(Direction):
Copy out every line of the material below, word for word and in the same order.

(Extracted material):
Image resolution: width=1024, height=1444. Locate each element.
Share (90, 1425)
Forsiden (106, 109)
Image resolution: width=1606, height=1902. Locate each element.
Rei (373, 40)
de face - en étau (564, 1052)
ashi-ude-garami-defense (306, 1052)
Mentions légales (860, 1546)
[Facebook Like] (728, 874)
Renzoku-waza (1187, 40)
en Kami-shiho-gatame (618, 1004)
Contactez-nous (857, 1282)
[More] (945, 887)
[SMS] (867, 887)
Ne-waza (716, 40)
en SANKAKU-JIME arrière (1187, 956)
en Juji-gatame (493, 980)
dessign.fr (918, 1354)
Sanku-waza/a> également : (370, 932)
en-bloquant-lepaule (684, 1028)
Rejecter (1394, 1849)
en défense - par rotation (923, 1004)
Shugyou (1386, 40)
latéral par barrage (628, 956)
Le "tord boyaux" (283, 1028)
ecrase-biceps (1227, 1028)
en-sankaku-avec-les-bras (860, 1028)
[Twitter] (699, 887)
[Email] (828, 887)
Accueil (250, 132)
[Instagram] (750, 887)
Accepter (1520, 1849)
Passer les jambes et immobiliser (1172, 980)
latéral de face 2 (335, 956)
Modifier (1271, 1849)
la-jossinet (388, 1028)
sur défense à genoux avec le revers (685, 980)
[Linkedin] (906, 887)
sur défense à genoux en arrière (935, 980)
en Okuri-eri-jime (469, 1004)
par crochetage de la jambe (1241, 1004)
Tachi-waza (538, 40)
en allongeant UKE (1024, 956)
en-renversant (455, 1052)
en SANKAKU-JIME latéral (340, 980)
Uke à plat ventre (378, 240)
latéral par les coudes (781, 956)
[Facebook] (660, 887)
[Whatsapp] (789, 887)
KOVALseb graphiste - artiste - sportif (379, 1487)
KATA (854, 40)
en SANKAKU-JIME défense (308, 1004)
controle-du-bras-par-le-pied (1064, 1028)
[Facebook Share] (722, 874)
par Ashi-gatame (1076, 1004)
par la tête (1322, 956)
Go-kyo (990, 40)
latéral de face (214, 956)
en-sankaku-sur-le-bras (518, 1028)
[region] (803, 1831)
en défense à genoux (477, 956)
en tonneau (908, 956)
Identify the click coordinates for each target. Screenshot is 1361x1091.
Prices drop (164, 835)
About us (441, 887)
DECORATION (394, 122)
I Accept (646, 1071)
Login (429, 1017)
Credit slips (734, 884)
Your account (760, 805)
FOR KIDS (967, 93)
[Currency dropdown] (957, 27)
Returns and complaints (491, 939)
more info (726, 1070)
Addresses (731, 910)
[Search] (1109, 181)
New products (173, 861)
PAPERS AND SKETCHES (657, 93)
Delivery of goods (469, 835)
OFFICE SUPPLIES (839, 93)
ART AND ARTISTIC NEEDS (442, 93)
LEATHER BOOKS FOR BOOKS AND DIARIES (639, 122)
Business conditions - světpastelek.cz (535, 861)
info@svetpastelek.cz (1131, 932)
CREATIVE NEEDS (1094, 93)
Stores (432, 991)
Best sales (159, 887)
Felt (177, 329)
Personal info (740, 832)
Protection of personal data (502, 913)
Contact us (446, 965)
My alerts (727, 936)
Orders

(Result of this task):
Image resolution: width=1024, height=1444. Locate each element.
Share (90, 1425)
Forsiden (106, 109)
Image resolution: width=1606, height=1902. Locate each element.
Rei (373, 40)
de face - en étau (564, 1052)
ashi-ude-garami-defense (306, 1052)
Mentions légales (860, 1546)
[Facebook Like] (728, 874)
Renzoku-waza (1187, 40)
en Kami-shiho-gatame (618, 1004)
Contactez-nous (857, 1282)
[More] (945, 887)
[SMS] (867, 887)
Ne-waza (716, 40)
en SANKAKU-JIME arrière (1187, 956)
en Juji-gatame (493, 980)
dessign.fr (918, 1354)
Sanku-waza/a> également : (370, 932)
en-bloquant-lepaule (684, 1028)
Rejecter (1394, 1849)
en défense - par rotation (923, 1004)
Shugyou (1386, 40)
latéral par barrage (628, 956)
Le "tord boyaux" (283, 1028)
ecrase-biceps (1227, 1028)
en-sankaku-avec-les-bras (860, 1028)
[Twitter] (699, 887)
[Email] (828, 887)
Accueil (250, 132)
[Instagram] (750, 887)
Accepter (1520, 1849)
Passer les jambes et immobiliser (1172, 980)
latéral de face 2 (335, 956)
Modifier (1271, 1849)
la-jossinet (388, 1028)
sur défense à genoux avec le revers (685, 980)
[Linkedin] (906, 887)
sur défense à genoux en arrière (935, 980)
en Okuri-eri-jime (469, 1004)
par crochetage de la jambe (1241, 1004)
Tachi-waza (538, 40)
en allongeant UKE (1024, 956)
en-renversant (455, 1052)
en SANKAKU-JIME latéral (340, 980)
Uke à plat ventre (378, 240)
latéral par les coudes (781, 956)
[Facebook] (660, 887)
[Whatsapp] (789, 887)
KOVALseb graphiste - artiste - sportif (379, 1487)
KATA (854, 40)
en SANKAKU-JIME défense (308, 1004)
controle-du-bras-par-le-pied (1064, 1028)
[Facebook Share] (722, 874)
par Ashi-gatame (1076, 1004)
par la tête (1322, 956)
Go-kyo (990, 40)
latéral de face (214, 956)
en-sankaku-sur-le-bras (518, 1028)
[region] (803, 1831)
en défense à genoux (477, 956)
en tonneau (908, 956)
Identify the click coordinates for each target. Screenshot is 1361x1091.
Prices drop (164, 835)
About us (441, 887)
DECORATION (394, 122)
I Accept (646, 1071)
Login (429, 1017)
Credit slips (734, 884)
Your account (760, 805)
FOR KIDS (967, 93)
[Currency dropdown] (957, 27)
Returns and complaints (491, 939)
more info (726, 1070)
Addresses (731, 910)
[Search] (1109, 181)
New products (173, 861)
PAPERS AND SKETCHES (657, 93)
Delivery of goods (469, 835)
OFFICE SUPPLIES (839, 93)
ART AND ARTISTIC NEEDS (442, 93)
LEATHER BOOKS FOR BOOKS AND DIARIES (639, 122)
Business conditions - světpastelek.cz (535, 861)
info@svetpastelek.cz (1131, 932)
CREATIVE NEEDS (1094, 93)
Stores (432, 991)
Best sales (159, 887)
Felt (177, 329)
Personal info (740, 832)
Protection of personal data (502, 913)
Contact us (446, 965)
My alerts (727, 936)
Orders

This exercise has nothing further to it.